State v. Holmes

Finney, Chief Justice,

dissenting:

I respectfully dissent. In my opinion, the denial of the right to impeach State’s witness Burton was not harmless, and this error mandates a new trial. Further, the failure to accord appellant his right to allocution requires, at a minimum, that the case be remanded for resentencing.

The evidence implicating appellant, other than his statements to Burton and Childers, was entirely circumstantial. Although fiber samples from clothes and bedding showed consistencies, the State’s expert admitted that all items manufactured from the same run of material would be consistent. Further, the tests could not identify the blood as either appellant’s or the victim’s, but only as human. The victim’s description of her assailant was so vague and contradictory that the only identifying fact which could be drawn from it was that the perpetrator was male. Finally, as the majority admits, the clothing description given by the victim was merely similar to that worn by appellant.

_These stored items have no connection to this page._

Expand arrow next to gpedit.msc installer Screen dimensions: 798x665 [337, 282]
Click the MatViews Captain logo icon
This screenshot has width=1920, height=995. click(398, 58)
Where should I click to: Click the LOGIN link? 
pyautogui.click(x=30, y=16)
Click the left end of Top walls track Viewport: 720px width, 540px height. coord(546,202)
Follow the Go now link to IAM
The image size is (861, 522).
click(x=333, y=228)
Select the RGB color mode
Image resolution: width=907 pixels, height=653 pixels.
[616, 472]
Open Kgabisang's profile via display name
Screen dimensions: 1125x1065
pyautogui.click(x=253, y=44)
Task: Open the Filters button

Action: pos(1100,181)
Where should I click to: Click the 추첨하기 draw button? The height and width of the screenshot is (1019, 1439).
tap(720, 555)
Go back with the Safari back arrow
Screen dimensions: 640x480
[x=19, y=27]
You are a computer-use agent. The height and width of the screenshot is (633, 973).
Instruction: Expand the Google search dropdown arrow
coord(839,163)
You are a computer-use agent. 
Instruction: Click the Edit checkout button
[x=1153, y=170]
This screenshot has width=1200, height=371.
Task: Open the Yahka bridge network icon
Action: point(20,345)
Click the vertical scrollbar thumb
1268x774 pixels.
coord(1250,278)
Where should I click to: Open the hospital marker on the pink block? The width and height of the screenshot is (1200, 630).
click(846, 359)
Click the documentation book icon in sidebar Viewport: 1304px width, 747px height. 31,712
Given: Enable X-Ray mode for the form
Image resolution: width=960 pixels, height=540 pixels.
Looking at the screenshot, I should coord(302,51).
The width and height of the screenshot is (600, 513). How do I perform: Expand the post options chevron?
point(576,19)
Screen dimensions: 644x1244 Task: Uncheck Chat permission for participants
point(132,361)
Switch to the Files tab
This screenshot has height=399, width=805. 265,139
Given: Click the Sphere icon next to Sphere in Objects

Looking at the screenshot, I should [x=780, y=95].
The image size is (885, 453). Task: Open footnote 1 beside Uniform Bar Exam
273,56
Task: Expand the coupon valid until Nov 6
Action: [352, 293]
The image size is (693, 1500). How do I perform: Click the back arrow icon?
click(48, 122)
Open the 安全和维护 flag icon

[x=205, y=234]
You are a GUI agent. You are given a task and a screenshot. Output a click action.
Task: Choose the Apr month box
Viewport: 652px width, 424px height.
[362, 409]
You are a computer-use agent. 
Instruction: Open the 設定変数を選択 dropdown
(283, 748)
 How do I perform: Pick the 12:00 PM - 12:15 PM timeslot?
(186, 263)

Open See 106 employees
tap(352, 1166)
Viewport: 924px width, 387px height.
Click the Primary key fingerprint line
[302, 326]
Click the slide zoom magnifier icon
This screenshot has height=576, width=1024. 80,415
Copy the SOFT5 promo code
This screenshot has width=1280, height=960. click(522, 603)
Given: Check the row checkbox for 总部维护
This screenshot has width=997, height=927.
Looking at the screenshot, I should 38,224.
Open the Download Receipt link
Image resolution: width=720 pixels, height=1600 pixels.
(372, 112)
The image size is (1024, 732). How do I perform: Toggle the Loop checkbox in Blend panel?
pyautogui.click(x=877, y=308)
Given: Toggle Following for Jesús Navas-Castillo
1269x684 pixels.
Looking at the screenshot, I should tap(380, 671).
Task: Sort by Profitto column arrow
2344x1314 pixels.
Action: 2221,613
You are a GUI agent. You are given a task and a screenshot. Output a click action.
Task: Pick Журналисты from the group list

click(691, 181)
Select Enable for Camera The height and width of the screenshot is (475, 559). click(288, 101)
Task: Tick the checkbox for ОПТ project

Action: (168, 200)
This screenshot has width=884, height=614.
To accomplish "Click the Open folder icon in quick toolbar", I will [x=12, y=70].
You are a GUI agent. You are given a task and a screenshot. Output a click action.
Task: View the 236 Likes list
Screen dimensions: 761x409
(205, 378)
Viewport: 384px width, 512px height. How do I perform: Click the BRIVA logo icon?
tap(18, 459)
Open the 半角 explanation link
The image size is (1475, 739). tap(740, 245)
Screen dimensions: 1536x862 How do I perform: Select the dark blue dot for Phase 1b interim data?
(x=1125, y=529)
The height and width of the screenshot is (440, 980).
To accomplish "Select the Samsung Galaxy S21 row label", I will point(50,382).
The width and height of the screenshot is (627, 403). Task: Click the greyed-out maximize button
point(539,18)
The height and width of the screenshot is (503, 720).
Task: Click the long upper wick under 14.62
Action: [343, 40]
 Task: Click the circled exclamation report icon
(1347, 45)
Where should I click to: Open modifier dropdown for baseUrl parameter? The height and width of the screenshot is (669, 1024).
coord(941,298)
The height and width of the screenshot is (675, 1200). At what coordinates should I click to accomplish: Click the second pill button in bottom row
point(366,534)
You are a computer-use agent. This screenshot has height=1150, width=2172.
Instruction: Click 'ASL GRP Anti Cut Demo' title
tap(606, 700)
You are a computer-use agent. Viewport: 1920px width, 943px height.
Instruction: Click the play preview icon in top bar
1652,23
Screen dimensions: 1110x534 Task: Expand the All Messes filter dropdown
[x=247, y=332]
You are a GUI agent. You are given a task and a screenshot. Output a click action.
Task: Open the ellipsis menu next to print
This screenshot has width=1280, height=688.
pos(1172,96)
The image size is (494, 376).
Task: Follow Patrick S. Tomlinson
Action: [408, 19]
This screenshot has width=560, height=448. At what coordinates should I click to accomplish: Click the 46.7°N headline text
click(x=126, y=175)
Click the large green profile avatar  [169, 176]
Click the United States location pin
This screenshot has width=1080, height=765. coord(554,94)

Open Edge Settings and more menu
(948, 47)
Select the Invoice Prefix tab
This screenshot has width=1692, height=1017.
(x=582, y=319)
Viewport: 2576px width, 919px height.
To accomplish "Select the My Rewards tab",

No witness corroborated or contradicted Burton’s testimony regarding the patently offensive and incriminating jail statement he allegedly overheard. The State’s only other direct evidence was the statements made to inmate Childers. Childers’ credibility, however, was thoroughly impeached by his admissions that he had repeatedly lied to obtain drugs, had numerous fraud convictions, and had spent a lot of time in jail. State v. Gunn, 313 S.C. 124, 437 S.E. (2d) 75 (1993).

While the jury knew that Burton was in jail in January 1990 for violating his probation on a charge of unlawful use of a telephone, his circumstances contrasted sharply with those of Childers. The jury knew, for example, that the unlawful act consisted of “cussing” on the phone, and that the probation violation arose from Burton’s failure to pay a fine. The criminal offense for which Burton was convicted was minimized in the jury’s eyes, and sympathy was generated by his testimony that he was jailed for failing to meet his financial obligation, and thus violating his probation, after breaking his leg and *269losing his job. Unlike inmate Childers, Burton was in no way impeached as a liar, drug user, or career criminal.

Burton’s testimony was the only unimpeached direct evidence of appellant’s guilt, and as such was critical to the State’s case. As noted above, no other witness either corroborated Burton’s statement nor contradicted it. It was not cumulative to other evidence in the record. While Burton was cross-examined, this cross-examination revealed no independent basis of bias on the part of the witness. As noted above, the State’s case was not particularly strong. Applying the Van Arsdall1 factors here, I conclude the erroneous denial of impeachment was not harmless error and would reverse and remand for a new trial.

I also disagree with the majority’s apparent conclusion that the failure to accord a capital defendant the right of allocution is an oversight which must be raised at trial in order to be preserved for appeal. We have consistently remanded for resentencing capital cases in which the trial judge neglected to ask the defendant whether he had anything to say before being sentenced, despite the lack of a contemporaneous objection, and without reliance on the doctrine of in favorem vitae. State v. Jefcoat, 20 S.C. 383 (1884); State v. Trezevant, 20 S.C. 363 (1884); see also State v. Washington, 1 S.C. Law (1 Bay 120) 49 (1791). In Trezevant we indicated that allocution was “indispensably necessary” to imposition of a capital sentence. This error alone requires this case be remanded for resentencing.

For the foregoing reasons, I respectfully dissent.

Delaware v. Van Arsdall, 475 U.S. 673, 106 S.Ct. 1431, 89 L.Ed. (2d) (1986).